Le Crédit Agricole Ile-de-France rencontre ses futurs conseillers dans… un cinéma
- A l’instar de Decathlon, le Crédit Agricole Ile-de-France a fait preuve d’originalité pour tenter d’attirer de nouveaux conseillers commerciaux. Le 12 septembre dernier, la banque a en effet invité plus de 70 candidats dans… un cinéma parisien ! «Ceux-ci ont été conviés à la projection du film Première année, suivie d’un cocktail au cours duquel ils ont pu échanger avec des managers, parmi lesquels des directeurs d’agence», raconte Vanessa Morin, chargée de recrutement au sein de l’établissement. Une première pour l’établissement, qui avait jusqu’alors expérimenté dans ce domaine des «afterworks» et des «escape games».
- En réalité, cet événement s’intégrait dans un processus d’embauche en plusieurs temps. «D’abord, deux de nos partenaires, Dogfinance (réseau social professionnel en finance, banque, assurance, audit et IT) et Bizzeo (application mobile de recrutement spécialisée dans les fonctions commerciales), ont présélectionné des dossiers de jeunes candidats disposant déjà d’une expérience commerciale, tous secteurs d’activité confondus, explique Vanessa Morin. Plusieurs dizaines d’entre eux ont retenu notre attention. Nous avons ensuite discuté avec eux pour revenir sur leurs parcours et leurs souhaits professionnels, avant de les rencontrer lors de cette soirée au cinéma. Ces échanges de visu nous ont permis de mieux jauger les personnalités de chacun et d’identifier une cinquantaine de candidats, qui ont enfin été invités à passer un dernier entretien plus qualitatif. Aujourd’hui, ils sont déjà plusieurs à avoir intégré nos effectifs.»
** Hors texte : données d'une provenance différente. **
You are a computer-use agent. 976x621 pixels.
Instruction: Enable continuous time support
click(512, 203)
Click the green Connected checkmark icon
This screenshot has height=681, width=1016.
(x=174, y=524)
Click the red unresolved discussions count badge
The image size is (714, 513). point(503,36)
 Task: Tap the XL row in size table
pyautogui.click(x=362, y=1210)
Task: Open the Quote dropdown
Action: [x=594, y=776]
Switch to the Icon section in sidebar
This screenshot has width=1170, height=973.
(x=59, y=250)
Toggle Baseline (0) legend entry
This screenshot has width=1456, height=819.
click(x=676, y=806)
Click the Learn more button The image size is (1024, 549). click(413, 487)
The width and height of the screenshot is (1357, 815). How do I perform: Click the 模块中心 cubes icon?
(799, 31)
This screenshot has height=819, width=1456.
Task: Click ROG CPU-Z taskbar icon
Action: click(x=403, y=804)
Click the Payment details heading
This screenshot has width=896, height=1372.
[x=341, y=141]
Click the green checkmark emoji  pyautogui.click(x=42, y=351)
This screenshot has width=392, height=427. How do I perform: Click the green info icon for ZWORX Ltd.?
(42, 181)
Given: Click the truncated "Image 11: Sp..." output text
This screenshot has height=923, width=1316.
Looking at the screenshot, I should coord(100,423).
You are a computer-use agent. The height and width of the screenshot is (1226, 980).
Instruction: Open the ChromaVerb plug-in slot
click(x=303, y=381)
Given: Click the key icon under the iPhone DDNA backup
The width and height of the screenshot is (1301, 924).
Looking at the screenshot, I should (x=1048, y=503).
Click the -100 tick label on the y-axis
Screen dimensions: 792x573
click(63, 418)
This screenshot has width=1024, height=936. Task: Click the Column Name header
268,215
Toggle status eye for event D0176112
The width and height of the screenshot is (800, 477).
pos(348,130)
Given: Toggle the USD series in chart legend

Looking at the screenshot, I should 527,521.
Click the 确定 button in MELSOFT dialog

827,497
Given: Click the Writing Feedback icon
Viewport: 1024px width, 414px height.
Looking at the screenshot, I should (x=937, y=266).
- En plus d’être efficace, ce type d’initiatives est devenu, selon le Crédit Agricole Ile-de-France, incontournable. «L’ensemble des banques présentes sur le territoire francilien étant à la recherche des mêmes profils, il est essentiel de se démarquer de la concurrence, insiste Vanessa Morin. En outre, les nouvelles générations au sein de la population active ne postulent plus comme dans le passé et sont en quête d’employeurs en pointe en termes d’innovation : dans ce contexte, il nous semble impératif de casser les codes.» A ce titre, la banque compte à l’avenir renouveler de telles démarches.